2 Giugno 1936: a Cincinnati (Ohio) nasce Otis Williams. Cantante, nel 1952 entra in un quintetto vocale, The Charms, con cui nel 1954 incide lo storico “Hearts of Stone”, successo milionario simbolo della craze di quegli anni, il Doo-wop. Il gruppo, prima di sciogliersi, ottiene ancora un paio di hit: Otis, lasciato solo, firma l’ottimo “Ivory Tower”, prima di cadere nell’anonimato. Attenzione: “questo” Otis Williams è solamente omonimo del cantante del gruppo The Temptations!
3 Giugno 1985: per la Mute Records esce “The Firstborn is Dead“, secondo album di Nick Cave and the Bad Seeds. I toni lugubri di Cave descrivono in modo allucinato e visionario un’America mitica, stretta fra la Frontiera e la Grande Depressione, fra misera e disperazione: una trasfigurazione gotica e metafisica dei grandi topoi del blues, evidente in brani come “Tupelo”, “Knocking On Joe”, “Blind Lemon Jefferson”. Il titolo (“Il primogenito è morto“) allude a Jesse Garon Presley, gemello di Elvis, nato morto 35 minuti prima del Re del Rock’n’Roll.
4 Giugno 2019: il rapper e producer statunitense Shawn Corey Carter, in arte Jay-Z, è dichiarato come il “primo miliardario dell’hip-hop” al mondo. Oltre a una carriera musicale di successo, il rapper ha anche intrapreso diverse attività imprenditoriali di successo, tra cui una linea di abbigliamento, un’etichetta discografica e una catena di sport-bar.
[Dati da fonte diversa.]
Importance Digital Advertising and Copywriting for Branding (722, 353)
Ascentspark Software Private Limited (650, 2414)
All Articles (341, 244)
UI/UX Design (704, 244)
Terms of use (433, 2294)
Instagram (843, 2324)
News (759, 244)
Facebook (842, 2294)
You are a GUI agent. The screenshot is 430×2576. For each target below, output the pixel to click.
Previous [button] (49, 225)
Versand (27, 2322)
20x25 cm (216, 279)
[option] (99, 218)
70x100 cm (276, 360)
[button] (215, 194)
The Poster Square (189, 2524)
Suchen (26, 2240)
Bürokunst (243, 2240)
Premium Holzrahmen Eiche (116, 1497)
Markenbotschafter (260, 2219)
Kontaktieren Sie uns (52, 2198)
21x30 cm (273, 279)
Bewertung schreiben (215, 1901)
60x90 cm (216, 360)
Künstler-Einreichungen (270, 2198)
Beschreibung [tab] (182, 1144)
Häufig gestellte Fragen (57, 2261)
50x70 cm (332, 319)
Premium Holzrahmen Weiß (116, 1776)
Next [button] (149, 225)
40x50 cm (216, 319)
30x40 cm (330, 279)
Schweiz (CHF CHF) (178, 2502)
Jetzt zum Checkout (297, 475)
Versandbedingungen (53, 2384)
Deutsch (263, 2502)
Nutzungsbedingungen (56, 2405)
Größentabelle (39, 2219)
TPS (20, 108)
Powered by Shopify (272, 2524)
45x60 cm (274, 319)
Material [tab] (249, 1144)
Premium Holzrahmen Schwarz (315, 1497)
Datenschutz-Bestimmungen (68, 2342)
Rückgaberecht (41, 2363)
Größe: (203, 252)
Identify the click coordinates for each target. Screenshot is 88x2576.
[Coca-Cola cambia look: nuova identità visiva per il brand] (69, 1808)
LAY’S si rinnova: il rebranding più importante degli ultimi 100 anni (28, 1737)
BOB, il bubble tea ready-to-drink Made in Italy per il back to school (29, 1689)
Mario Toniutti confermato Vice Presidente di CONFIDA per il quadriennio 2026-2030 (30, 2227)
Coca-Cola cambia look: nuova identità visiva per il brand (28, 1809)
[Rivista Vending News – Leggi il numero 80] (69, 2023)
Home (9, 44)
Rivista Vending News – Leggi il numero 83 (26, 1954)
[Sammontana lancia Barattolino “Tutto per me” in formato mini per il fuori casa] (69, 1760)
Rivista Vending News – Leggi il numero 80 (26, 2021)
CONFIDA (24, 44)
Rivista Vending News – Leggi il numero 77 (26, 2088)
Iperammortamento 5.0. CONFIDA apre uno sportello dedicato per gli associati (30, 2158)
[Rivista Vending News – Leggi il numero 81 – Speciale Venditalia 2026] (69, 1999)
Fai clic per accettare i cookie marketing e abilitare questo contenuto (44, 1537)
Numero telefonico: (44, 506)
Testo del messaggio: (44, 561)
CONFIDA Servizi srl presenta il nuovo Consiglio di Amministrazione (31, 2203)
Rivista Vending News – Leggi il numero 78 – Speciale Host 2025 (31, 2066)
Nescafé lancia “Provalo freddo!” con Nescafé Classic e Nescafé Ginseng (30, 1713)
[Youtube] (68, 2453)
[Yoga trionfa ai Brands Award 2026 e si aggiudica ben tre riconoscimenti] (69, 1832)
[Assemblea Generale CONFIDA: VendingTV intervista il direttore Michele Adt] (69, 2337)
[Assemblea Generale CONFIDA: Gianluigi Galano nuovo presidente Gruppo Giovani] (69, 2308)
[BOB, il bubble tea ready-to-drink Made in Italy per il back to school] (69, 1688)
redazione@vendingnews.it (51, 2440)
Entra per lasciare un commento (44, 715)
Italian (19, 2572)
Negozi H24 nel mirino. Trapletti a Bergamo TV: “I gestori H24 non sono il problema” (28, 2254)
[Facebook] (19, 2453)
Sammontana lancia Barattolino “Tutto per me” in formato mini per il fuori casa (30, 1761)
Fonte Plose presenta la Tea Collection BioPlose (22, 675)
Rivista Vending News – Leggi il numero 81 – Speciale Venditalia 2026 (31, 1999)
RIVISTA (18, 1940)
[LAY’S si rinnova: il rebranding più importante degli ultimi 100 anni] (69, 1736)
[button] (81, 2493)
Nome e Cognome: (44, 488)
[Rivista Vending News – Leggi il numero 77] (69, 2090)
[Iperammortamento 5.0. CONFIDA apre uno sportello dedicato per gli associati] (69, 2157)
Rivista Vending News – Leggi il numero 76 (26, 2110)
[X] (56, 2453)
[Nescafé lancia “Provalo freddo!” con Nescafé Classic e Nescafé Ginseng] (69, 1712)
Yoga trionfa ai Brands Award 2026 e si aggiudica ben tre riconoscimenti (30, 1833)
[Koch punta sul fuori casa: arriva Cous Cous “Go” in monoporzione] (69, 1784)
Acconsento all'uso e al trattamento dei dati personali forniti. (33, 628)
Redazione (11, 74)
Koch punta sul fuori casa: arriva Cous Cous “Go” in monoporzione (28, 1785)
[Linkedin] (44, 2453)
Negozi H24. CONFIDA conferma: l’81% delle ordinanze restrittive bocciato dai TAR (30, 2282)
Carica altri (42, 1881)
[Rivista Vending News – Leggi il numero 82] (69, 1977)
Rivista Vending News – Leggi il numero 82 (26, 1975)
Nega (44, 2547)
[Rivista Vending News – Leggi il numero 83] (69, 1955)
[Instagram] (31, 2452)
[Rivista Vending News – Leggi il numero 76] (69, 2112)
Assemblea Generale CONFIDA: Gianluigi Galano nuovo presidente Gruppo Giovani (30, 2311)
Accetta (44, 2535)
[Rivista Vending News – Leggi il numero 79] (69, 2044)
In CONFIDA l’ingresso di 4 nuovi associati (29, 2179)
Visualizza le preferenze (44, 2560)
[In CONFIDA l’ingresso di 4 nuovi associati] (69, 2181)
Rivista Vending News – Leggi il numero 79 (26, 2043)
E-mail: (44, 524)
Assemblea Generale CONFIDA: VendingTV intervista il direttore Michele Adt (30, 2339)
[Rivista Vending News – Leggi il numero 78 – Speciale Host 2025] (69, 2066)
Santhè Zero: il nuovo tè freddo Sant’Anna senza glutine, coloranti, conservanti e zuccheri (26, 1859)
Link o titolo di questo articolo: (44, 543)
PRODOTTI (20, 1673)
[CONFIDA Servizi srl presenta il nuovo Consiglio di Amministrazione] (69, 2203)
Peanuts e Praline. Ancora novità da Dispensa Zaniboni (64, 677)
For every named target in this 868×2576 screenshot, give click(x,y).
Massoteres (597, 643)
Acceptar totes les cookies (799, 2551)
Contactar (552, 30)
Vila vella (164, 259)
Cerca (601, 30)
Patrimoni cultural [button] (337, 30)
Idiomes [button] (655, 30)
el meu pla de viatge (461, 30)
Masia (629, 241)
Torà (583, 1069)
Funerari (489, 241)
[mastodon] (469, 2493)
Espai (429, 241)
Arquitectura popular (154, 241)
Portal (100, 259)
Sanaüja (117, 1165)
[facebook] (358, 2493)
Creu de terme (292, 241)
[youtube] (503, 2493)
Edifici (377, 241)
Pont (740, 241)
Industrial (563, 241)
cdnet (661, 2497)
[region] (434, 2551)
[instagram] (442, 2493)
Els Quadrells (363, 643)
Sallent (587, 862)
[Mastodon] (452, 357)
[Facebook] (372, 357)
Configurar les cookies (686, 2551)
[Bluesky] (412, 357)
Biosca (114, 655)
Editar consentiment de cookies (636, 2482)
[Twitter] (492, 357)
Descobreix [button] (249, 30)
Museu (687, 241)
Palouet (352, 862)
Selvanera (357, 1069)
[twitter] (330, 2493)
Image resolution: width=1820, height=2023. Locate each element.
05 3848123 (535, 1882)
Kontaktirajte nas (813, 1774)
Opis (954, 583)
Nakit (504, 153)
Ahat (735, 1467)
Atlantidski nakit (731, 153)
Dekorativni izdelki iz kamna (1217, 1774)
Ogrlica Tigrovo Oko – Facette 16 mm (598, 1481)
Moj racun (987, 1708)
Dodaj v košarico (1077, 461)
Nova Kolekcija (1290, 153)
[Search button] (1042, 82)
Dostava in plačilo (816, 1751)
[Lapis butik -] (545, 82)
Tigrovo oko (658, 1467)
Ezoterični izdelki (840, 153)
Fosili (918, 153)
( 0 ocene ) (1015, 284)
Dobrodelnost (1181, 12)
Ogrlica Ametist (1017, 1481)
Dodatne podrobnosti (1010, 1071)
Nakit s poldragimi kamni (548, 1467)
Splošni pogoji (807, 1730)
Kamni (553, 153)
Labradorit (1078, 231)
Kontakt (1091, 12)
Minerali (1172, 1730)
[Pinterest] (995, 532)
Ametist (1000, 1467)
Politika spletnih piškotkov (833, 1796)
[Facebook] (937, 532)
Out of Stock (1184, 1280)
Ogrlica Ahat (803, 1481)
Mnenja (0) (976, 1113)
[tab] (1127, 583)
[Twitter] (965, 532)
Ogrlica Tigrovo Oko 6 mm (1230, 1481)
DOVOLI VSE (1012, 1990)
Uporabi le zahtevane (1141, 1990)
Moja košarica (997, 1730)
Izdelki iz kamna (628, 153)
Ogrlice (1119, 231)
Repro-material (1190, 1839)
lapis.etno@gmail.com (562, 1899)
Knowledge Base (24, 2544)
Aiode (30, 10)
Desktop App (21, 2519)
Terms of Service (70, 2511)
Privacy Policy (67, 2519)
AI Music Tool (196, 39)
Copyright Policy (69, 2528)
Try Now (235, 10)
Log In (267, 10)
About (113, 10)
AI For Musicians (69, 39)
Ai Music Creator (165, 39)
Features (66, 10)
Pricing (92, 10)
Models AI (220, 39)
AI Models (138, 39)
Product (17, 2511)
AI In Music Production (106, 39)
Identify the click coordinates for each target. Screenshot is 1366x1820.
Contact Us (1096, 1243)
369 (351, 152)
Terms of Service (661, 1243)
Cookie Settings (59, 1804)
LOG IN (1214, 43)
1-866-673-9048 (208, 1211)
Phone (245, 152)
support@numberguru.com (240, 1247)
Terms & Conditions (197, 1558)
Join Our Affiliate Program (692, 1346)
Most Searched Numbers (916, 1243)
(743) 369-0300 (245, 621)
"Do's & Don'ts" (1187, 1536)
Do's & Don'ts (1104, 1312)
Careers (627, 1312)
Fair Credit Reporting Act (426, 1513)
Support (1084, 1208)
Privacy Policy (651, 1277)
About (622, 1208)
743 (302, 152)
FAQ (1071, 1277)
5 Giugno 1970: per la Harvest esce “In Rock“, quarto album in studio della hard rock band inglese Deep Purple. In questo lavoro debutta “la” formazione per eccellenza, nota ai fans come Mark II, con Ian Gillan alla voce: un disco roboante, duro, veloce, ficcante, dove spadroneggiano i riff nervosi di Blackmore, le rullate di Paice, gli acuti di Gillan, le solide linee di basso di Glover e le svisate di Lord. In scaletta, classicissimi come “Speed King” e “Child in Time”: e un copertina iconica, con le statue dei cinque membri a sostituire i quattro presidenti del Monte Rushmore.
6 Giugno 1970: all’Extravaganza Music & Fashion Festival, tenutasi alla sala concerti dell’Olympia (Londra), si esibisce – per la prima volta dalla sua uscita dai Pink Floyd – Syd Barrett, accompagnato, fra gli altri, dal suo sostituto David Gilmour, e da Jerry Shirley (batterista degli Humble Pie). Ma lo show conferma i dubbi sulla tenuta mentale del “diamante pazzo”: al quarto brano, si sfila bruscamente la chitarra ed esce di scena, per sparire dietro le quinte.
7 Giugno 2010: Joe Walsh, chitarrista degli Eagles, ottiene un ordine restrittivo nei confronti di un vicino di casa, che lo avrebbe minacciato di morte. L’uomo è inoltre condannato a pagare più di 1.500 dollari di spese legali.